Phil Rosenzweig
Professor at IMD, Lausanne, Switzerland
It looks so impressive.
Based on a survey of thousands of managers and investment analysts, Management Today has named Diageo as Britain's Most Admired Company for 2008.
Not only has the drinks giant won the overall prize, it has been ranked in the top five of all British companies in seven of nine separate categories, including quality of management, quality of products, and ability to attract, develop, and retain top talent.
By all appearances, a remarkable achievement.
But a closer look suggests a different story.
Dramatic developments
Diageo's financial results have been excellent, with revenues and profits up sharply.
But can it be that Diageo is now among the top five British companies in seven individual categories, when it had not been among the best for a single category just last year?
Did the company really improve so dramatically in every one of these ways?
Diageo now ranks at the top for quality of goods and services.
But are its products of a higher quality than a year ago? Surely not - Guinness, Smirnoff, Johnnie Walker, Baileys, and Tanqueray are exactly the same!
The quality of products has not changed a bit - but the perception of quality has improved thanks to strong financial performance.
Or take another category, the ability to attract, develop and retain top talent, where Diageo again ranks number one.
The company's chief executive officer and chief financial officer have been in their positions for eight years, and many other top directors for about as long.
Did it really get so much better at managing top talent over this past year? Highly unlikely.
A golden glow
A better explanation is the halo effect.
Thanks to strong financial results, Diageo now enjoys a halo whose aura extends to just about everything it does.
Dazzled by the golden glow of growing revenues and improved margins, managers now perceive Diageo as better across the boards.
The result is an eye-catching cover story, but one based on flawed conclusions.
Nine separate categories, with data scrupulously analysed to create an overall winner? Not at all. Studies like this do little more than capture perceptions shaped by financial results.
That does not detract from Diageo's overall performance, but should allow us to see the Management Today nine categories for what they are - highly correlated and based on a single overall impression. Not nine ratings, but one rating expressed nine times.
And what about last year's winner, Marks & Spencer?
In 2007, it was rated among the top five British companies for every one of the nine categories, and was number one in five.
Just one year earlier, it had been ranked 17th overall and not among the top five in any category.
But thanks to excellent financial results engineered by CEO Stuart Rose, in 2007 Marks & Spencer stood at the summit.

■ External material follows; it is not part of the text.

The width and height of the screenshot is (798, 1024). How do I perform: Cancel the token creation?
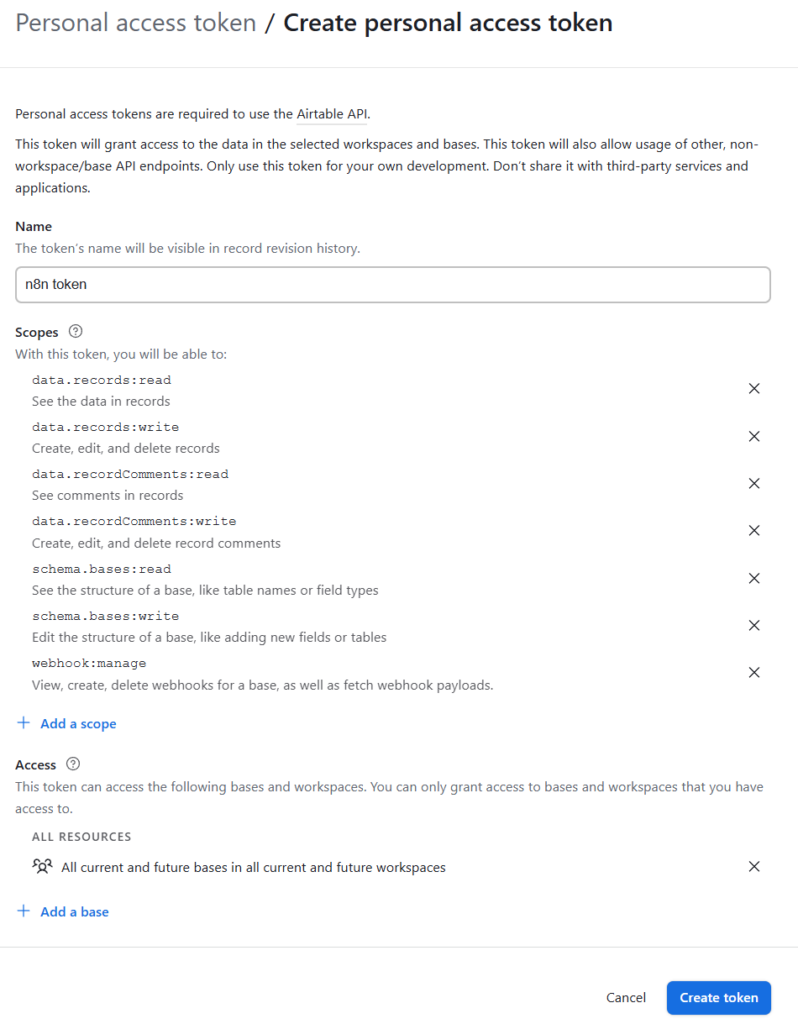(x=626, y=997)
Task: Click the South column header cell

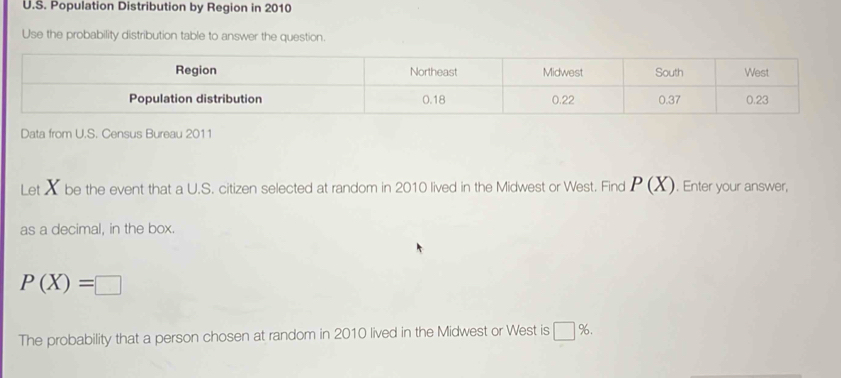Action: (669, 72)
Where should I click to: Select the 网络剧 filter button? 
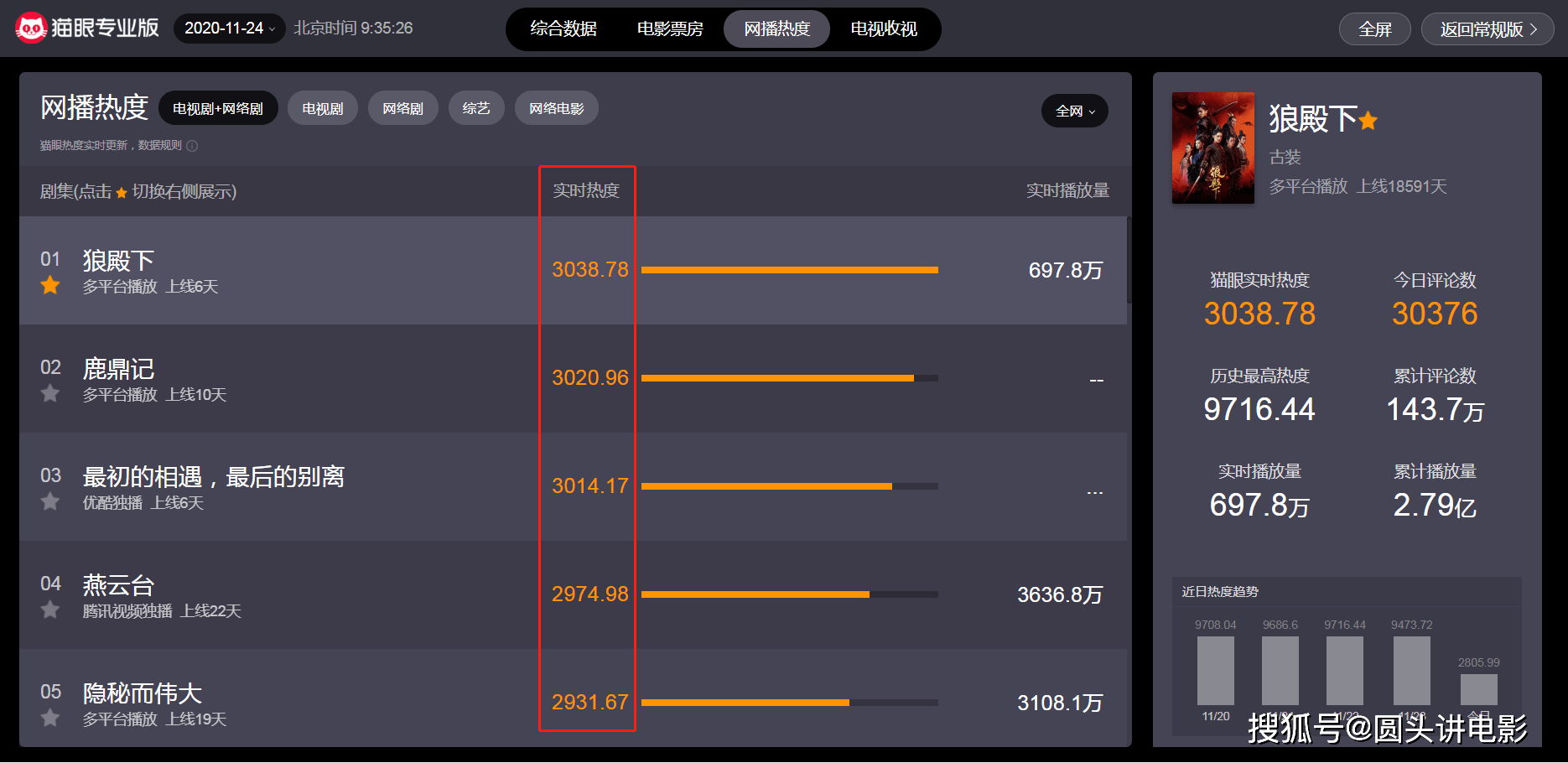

Could a company really go from nowhere to the top group in every one of nine separate categories? A wonderful story, but highly doubtful.
Winner or Loser?
What a difference a year makes.
Now, amid falling performance, M&S has dropped all the way to 29th and crashed out of the top group in seven of the nine categories.
Did M&S suddenly get worse in so many different ways?
A more reasonable explanation is that Marks & Spencer has lost its halo.
When times were good, managers perceived it to be excellent, and when performance faltered, managers saw it differently.
The halo giveth, and the halo taketh away.
There are solid ways to measure such things as quality of products and services, or ability to attract and retain talent, but asking peers to tick a box is not among them - we are likely to capture the glow of the halo effect.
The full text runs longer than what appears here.